• [Directions]:
Select all lines holding the word "product" from the entries that follow.

(Stored records)
####
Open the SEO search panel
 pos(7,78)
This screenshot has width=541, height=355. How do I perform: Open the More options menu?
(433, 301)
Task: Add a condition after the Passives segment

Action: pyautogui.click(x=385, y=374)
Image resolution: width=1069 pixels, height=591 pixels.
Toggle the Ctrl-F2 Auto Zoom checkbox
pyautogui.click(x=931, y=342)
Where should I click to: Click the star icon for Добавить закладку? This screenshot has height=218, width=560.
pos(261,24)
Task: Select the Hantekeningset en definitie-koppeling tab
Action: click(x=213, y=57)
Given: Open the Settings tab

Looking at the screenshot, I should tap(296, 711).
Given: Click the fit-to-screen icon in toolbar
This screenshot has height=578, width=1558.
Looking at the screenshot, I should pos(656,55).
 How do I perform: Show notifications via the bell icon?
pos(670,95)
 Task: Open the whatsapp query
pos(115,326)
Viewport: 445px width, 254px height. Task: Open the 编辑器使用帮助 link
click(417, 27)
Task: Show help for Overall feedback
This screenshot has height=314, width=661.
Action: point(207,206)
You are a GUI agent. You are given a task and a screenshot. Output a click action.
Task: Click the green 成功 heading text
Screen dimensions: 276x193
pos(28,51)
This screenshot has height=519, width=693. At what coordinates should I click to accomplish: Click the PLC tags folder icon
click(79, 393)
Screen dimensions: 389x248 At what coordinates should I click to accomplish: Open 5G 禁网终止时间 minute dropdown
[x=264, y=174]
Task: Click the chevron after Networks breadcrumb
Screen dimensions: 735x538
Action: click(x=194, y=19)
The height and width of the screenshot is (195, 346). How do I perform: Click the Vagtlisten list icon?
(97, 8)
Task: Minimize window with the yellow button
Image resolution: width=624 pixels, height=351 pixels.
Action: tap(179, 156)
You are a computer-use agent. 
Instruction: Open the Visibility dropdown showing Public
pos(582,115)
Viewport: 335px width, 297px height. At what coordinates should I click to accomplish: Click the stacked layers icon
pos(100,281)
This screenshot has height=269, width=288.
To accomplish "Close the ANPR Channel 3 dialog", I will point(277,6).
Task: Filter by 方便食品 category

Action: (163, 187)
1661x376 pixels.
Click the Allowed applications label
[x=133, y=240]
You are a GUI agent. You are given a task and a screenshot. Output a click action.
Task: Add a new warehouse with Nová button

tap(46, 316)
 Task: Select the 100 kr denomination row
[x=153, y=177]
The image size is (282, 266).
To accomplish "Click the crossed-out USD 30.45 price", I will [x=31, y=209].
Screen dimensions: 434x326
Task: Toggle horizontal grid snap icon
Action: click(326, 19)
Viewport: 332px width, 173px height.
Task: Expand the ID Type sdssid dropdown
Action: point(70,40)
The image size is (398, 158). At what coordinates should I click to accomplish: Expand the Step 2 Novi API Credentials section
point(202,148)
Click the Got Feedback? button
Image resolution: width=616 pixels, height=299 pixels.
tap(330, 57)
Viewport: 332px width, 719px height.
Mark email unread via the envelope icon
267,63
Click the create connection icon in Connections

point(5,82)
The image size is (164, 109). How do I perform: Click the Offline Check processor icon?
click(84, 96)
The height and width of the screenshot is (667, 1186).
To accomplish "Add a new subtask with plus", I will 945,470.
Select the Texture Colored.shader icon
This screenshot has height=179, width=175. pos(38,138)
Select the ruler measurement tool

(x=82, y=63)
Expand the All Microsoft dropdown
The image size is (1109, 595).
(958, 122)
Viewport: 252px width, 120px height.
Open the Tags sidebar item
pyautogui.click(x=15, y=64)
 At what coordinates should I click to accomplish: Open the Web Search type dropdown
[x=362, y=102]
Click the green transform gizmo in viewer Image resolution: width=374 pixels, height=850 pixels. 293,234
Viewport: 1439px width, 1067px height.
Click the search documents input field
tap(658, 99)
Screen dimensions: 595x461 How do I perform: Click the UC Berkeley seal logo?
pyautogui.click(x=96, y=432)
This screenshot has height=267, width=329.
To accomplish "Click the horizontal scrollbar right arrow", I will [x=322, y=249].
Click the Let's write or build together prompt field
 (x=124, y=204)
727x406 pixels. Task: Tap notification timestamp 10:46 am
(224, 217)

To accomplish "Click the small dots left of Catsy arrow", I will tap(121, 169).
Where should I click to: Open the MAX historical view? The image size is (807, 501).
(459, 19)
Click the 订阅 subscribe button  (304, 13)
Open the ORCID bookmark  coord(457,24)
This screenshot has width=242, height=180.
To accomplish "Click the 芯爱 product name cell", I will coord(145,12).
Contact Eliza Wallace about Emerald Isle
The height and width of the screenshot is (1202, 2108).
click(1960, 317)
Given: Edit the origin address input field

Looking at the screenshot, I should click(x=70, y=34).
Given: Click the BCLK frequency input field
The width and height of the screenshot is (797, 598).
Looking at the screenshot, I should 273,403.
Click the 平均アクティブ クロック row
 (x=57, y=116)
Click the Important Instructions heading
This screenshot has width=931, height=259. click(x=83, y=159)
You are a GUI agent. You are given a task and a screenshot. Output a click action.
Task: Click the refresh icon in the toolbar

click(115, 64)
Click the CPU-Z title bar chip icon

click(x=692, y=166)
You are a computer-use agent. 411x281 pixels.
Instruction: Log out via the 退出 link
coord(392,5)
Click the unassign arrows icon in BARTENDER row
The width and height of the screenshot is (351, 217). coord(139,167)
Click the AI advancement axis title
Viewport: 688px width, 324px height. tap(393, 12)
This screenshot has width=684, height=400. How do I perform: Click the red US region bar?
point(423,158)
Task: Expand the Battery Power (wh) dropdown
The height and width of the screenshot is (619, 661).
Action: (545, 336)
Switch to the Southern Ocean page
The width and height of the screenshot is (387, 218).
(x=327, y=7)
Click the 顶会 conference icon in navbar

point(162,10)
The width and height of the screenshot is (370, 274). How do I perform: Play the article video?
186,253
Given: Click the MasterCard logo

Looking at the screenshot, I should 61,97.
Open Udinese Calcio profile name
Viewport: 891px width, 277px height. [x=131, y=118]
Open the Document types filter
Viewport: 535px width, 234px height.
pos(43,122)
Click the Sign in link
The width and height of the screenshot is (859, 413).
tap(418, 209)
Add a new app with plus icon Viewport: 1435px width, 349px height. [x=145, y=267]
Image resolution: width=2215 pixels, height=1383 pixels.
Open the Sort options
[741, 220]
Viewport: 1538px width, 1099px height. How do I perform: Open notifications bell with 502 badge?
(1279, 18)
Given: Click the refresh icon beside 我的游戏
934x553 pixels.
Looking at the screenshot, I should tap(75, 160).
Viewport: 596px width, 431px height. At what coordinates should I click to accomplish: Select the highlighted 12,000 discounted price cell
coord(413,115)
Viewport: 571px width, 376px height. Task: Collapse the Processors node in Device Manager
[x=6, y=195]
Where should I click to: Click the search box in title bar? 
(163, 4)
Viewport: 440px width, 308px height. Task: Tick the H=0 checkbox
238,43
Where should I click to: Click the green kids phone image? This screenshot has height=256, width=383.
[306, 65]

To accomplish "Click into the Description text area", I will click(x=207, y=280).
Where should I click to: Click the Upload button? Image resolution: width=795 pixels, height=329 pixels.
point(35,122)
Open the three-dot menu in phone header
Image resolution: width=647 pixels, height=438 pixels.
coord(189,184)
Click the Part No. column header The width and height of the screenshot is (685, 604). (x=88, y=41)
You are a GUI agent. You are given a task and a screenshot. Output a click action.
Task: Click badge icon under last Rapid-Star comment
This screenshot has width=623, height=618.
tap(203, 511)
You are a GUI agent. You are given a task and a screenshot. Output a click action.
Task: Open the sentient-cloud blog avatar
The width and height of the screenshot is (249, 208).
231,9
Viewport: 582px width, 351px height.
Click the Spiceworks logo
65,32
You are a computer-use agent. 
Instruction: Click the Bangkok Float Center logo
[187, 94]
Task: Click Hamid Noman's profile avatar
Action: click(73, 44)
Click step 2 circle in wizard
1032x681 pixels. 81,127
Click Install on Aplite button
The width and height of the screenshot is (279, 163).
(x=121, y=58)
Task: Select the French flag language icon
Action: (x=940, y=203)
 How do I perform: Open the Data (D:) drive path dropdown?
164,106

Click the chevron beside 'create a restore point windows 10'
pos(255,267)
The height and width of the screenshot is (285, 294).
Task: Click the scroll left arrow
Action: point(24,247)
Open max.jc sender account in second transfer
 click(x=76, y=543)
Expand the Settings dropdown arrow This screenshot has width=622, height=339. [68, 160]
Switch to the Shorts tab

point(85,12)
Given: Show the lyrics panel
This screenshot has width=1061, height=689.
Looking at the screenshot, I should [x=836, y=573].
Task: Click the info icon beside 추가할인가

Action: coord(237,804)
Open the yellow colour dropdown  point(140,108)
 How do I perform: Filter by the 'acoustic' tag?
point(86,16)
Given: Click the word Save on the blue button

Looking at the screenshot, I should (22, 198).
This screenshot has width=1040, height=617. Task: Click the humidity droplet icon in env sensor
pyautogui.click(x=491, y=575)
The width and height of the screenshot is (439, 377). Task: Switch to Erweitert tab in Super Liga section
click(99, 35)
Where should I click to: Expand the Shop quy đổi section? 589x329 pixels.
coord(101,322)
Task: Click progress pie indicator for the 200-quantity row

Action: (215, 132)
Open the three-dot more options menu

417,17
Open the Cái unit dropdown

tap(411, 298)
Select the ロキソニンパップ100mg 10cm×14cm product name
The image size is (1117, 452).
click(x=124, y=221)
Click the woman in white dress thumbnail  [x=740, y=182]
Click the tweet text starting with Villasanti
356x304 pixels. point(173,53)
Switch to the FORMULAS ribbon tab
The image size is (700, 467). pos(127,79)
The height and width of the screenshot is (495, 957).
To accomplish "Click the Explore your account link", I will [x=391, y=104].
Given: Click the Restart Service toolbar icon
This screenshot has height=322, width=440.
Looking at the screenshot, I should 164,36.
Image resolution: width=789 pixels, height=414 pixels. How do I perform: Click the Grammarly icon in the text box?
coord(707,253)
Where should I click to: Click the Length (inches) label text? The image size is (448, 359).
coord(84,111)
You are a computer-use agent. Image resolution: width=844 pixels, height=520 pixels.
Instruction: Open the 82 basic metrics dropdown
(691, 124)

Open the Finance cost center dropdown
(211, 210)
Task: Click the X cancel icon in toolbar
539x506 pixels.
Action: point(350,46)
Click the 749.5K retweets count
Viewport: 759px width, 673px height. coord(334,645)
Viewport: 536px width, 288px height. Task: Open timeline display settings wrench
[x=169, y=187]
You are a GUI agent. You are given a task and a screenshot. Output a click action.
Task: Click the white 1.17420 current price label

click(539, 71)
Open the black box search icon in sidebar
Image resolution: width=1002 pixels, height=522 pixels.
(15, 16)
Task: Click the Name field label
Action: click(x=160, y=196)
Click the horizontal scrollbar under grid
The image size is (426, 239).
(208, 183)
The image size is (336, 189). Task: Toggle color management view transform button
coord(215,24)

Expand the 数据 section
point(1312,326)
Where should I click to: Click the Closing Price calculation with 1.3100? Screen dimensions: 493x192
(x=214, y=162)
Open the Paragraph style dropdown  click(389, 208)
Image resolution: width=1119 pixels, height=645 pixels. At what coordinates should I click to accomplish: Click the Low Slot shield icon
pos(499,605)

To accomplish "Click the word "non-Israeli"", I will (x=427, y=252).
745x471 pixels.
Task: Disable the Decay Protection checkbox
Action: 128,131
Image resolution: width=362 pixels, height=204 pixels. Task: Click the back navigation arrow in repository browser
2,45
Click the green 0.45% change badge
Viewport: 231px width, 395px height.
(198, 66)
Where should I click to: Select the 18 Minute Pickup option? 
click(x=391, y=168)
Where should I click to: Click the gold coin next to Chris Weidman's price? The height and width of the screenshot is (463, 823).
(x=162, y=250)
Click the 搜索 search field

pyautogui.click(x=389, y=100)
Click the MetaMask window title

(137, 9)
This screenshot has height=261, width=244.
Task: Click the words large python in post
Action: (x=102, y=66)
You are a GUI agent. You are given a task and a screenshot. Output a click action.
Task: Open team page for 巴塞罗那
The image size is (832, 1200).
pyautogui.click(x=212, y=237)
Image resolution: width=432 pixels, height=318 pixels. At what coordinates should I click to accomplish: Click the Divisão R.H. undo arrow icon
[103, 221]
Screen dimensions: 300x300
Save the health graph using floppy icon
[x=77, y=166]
####
• [Answer space]:
To accomplish "Click the 芯爱 product name cell", I will coord(145,12).
Select the ロキソニンパップ100mg 10cm×14cm product name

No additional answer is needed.